## EXCERPT TO READ
+++++
And encourages pedophile priests!
Eli |
Homepage |
07.16.05 - 8:01 pm | #
The end of Bush will remind us of the scene in Fargo when they nab William H. Macy in the motel squealing like a pig in his underwear.
I'm hoping for a Jim Baker type whimpering meltdown.
bo |
07.16.05 - 8:01 pm | #
If Miller is in jail its because she is defending Cheney or someone in his office. I doubt this investigation is only about Rove. Miller worked as a press agent for Cheney so she is likely hiding something for the Office of Special Plans.
Bluto W Bush
I'm dying to find out what her role is in this whole mess. She must be very involved to go to jail, instead of testifying. Who is she covering for??
portia |
07.16.05 - 8:01 pm | #
Don't know if this has been mentioned, but the new Harry Potter starts bashing Bush on the first page. Calls him "a wretched man." Then someone pops out of Tony Blair's fireplace.
John Gillnitz |
Homepage |
07.16.05 - 8:02 pm | #
Are we to assume that urban liberalism rejects competition, accountability and hard work.
+++++
## THINGS TO DO
1/ From the comment thread, list every name that is followed by a vertical bar.
2/ Continue the comment thread after its final comment.

## GIVEN RECORDS
+++++
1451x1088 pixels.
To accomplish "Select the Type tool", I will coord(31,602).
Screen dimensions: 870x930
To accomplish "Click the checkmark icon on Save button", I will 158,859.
+++++
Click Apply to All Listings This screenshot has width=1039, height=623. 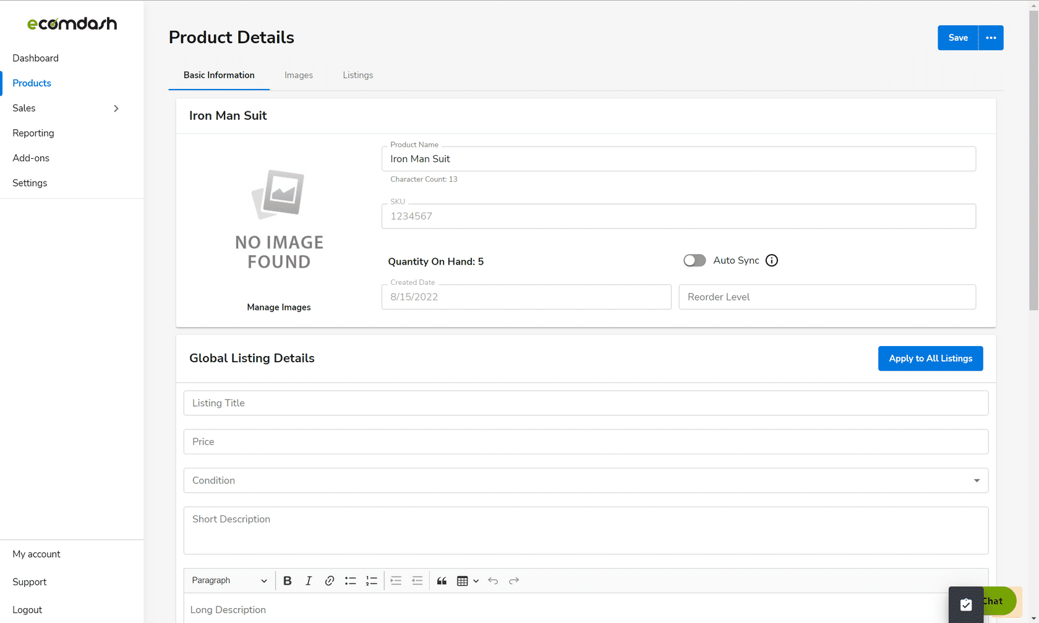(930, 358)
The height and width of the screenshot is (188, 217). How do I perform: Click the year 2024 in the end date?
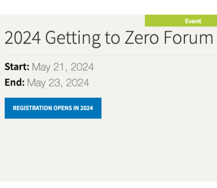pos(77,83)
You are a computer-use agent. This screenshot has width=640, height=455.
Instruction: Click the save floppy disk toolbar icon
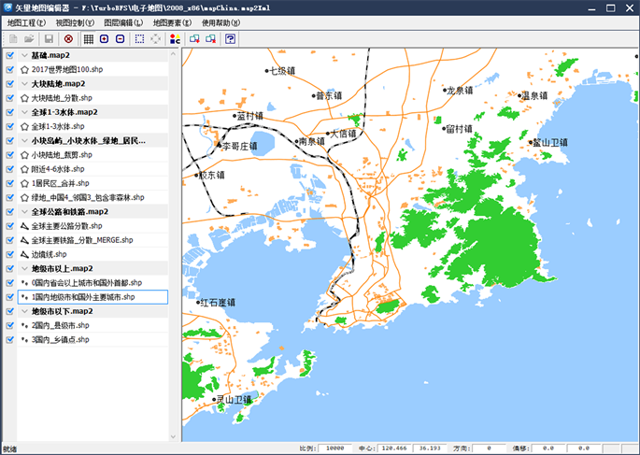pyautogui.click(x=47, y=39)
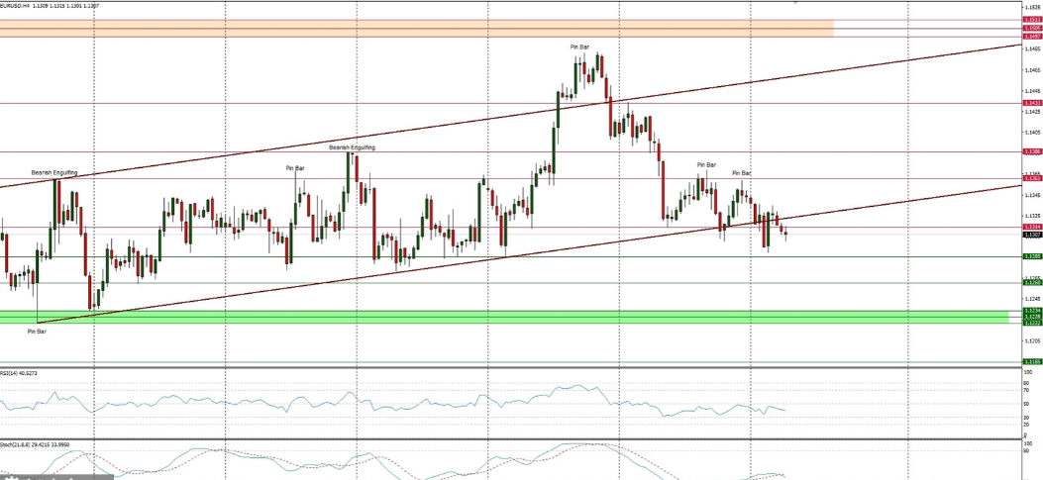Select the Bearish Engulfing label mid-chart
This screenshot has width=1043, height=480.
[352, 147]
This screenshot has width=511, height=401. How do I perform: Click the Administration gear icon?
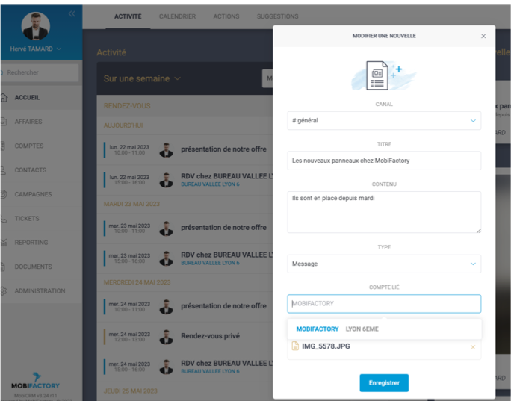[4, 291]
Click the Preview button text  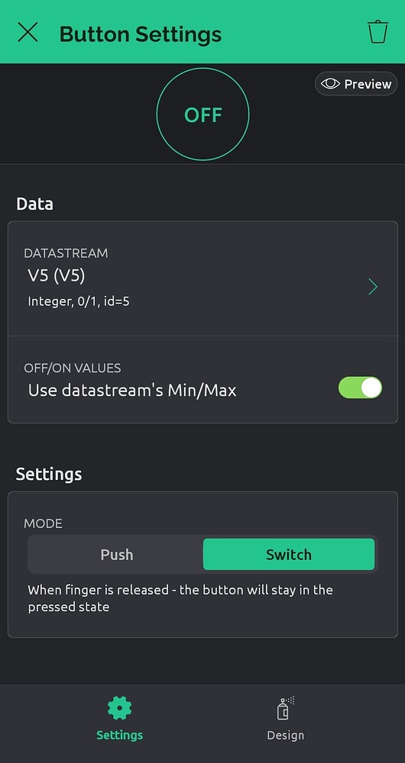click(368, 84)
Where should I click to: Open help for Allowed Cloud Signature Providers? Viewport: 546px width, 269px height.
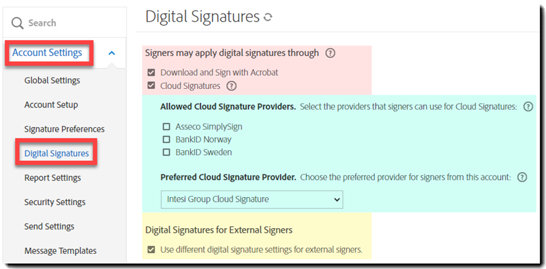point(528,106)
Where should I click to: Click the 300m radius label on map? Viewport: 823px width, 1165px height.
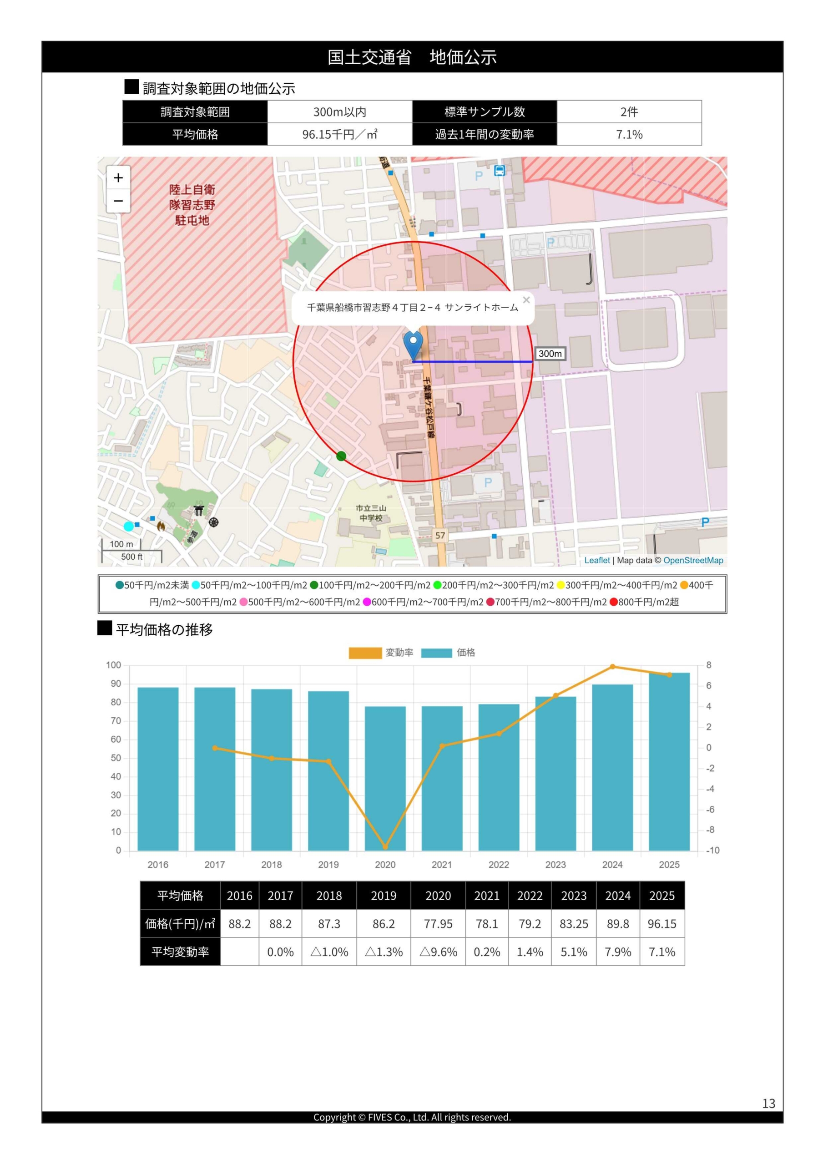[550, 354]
+++++
## ANSWERS GIVEN
1/ Eli, bo, portia, John Gillnitz

2/
Miller's source on Plame is the same one she had for all the other bullshit: Chalabi.
The only way this whole thing could get any worse for Bushco would be if they outed a CIA operative to a guy now suspected (though still on the US payroll) of spying for the Iranians - who then passed on the word, as Rove intended.
Ok, so it's not likely. I just like imagining how much worse it could be for them.
Jennifer |
Homepage |
07.16.05 - 8:03 pm | #
A registered Independent, IIRC.
Central Scrutinizer | Email | 07.16.05 - 7:52 pm | #
Thanks for the correct -- but it was reported that he was a republican when this all started.
I did not look into it closely myself, I have to respect the way it is working out so far, but many thought that chimpy was toast when the real story of his guard came out too.
Instead, they just turned it around and made him out to be the "victim."
Chimpy has never been successful at anything -- including his presidential campagnes, but friends of the family's war-machine made sure that they "pulled him through"
Anonymous |
07.16.05 - 8:03 pm | #
Then again, a lot of liberals (Hillary Clinton, John Kerry) did enable a terrorist (George Bush) by giving him the go ahead to stick his flypaper in Iraq.
So maybe it does.........
SWR |
07.16.05 - 8:04 pm | #
Ok, I admit it.
Miller has been covering for me.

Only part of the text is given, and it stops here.